Uitspraak
1.Procesverloop in cassatie
2.Beoordeling van het cassatiemiddel
3.Beslissing
19 december 2023.
Hoge Raad
In deze zaak heeft de Hoge Raad op 19 december 2023 uitspraak gedaan in een cassatieprocedure tegen een beschikking van de rechtbank Amsterdam van 5 juli 2023. De zaak betreft een klaagschrift ingediend door de klager, die in verband met een Europees onderzoeksbevel (EOB) van Luxemburgse autoriteiten, bezwaar maakte tegen de inbeslagname van diverse voorwerpen, waaronder laptops, telefoons en afluisterapparatuur. De klager stelde dat de inbeslaggenomen voorwerpen bewijsmateriaal betroffen waarop het EOB betrekking had en dat de Luxemburgse onderzoeksrechter met het bevel beoogde deze voorwerpen te verkrijgen.

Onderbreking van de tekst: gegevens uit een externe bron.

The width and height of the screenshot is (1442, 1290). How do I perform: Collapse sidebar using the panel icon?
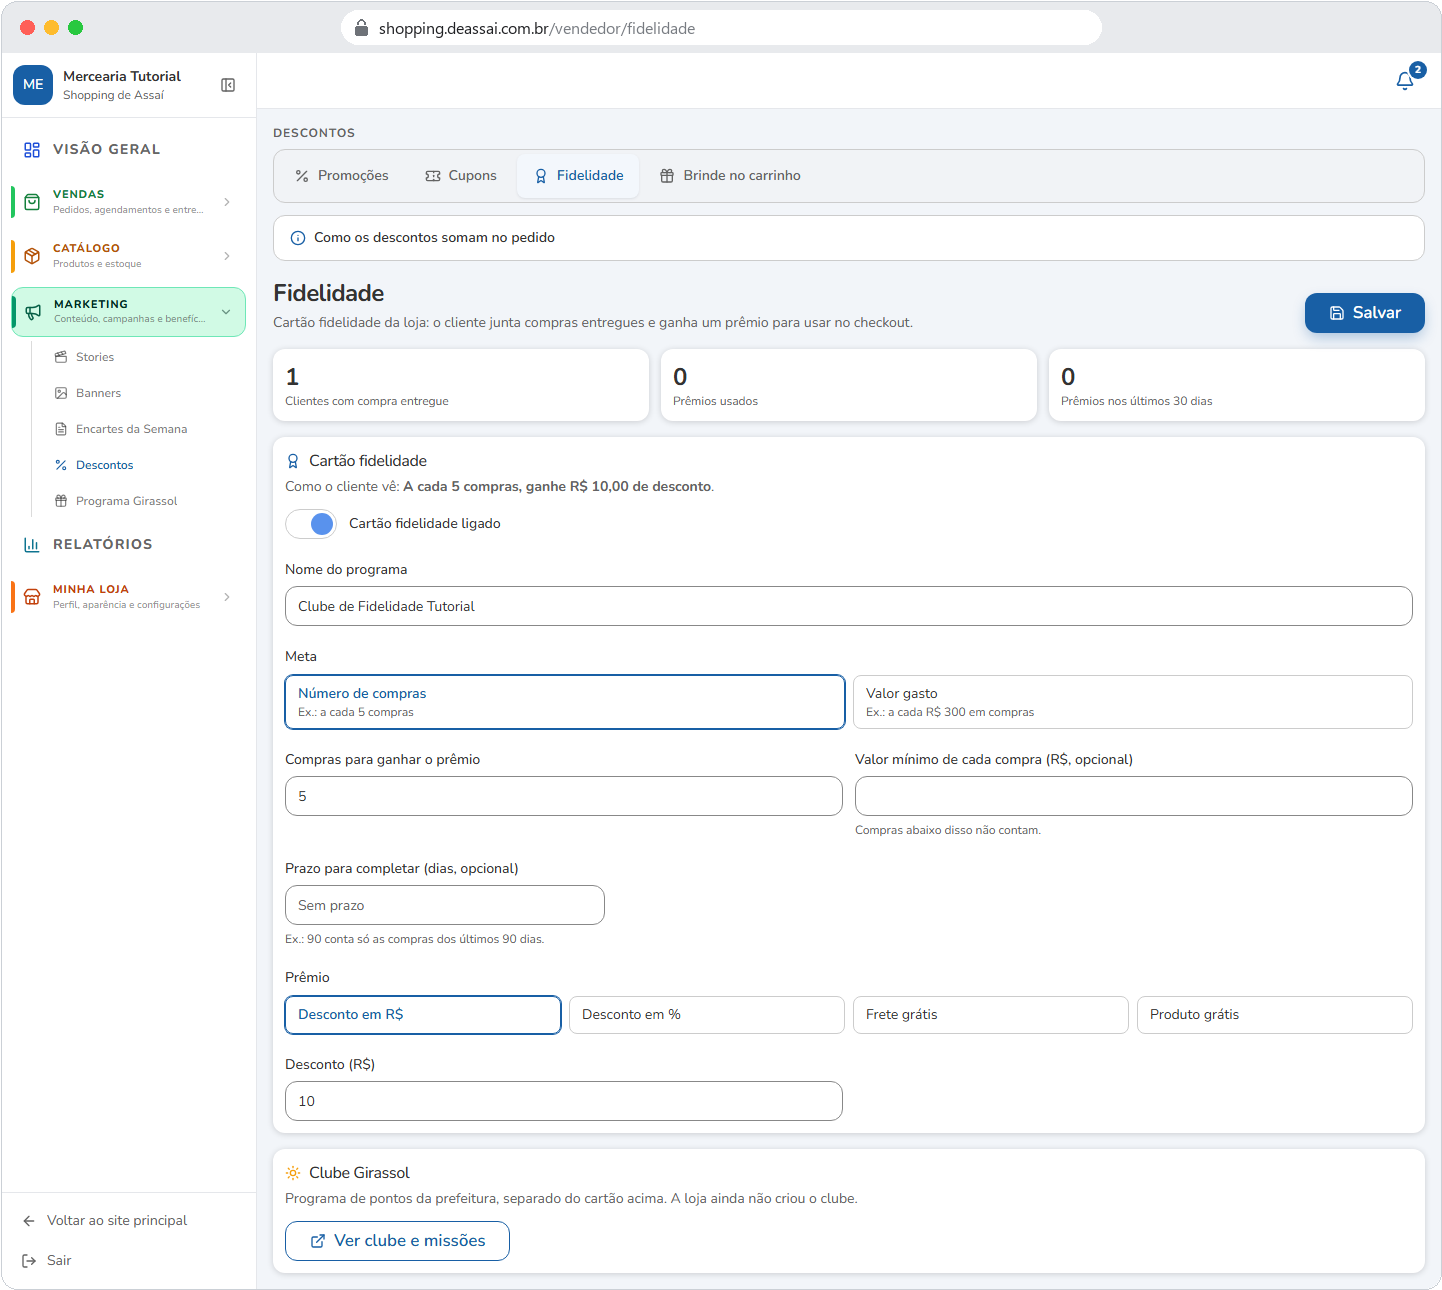[228, 85]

De Hoge Raad heeft het cassatiemiddel beoordeeld en geconcludeerd dat de klachten over de uitspraak van de rechtbank niet kunnen leiden tot vernietiging van die uitspraak. De Hoge Raad heeft in zijn beoordeling geen motivering hoeven geven, omdat de vragen die aan de orde waren niet van belang waren voor de eenheid of de ontwikkeling van het recht, zoals bedoeld in artikel 81 lid 1 van de Wet op de rechterlijke organisatie. De advocaat-generaal P.M. Frielink had geconcludeerd tot verwerping van het cassatieberoep, wat de Hoge Raad heeft overgenomen.
De beschikking is gegeven door de vice-president M.J. Borgers als voorzitter, samen met de raadsheren T. Kooijmans en F. Posthumus, en is uitgesproken ter openbare terechtzitting. De beslissing van de Hoge Raad houdt in dat het beroep in cassatie wordt verworpen, waarmee de eerdere beslissing van de rechtbank in stand blijft.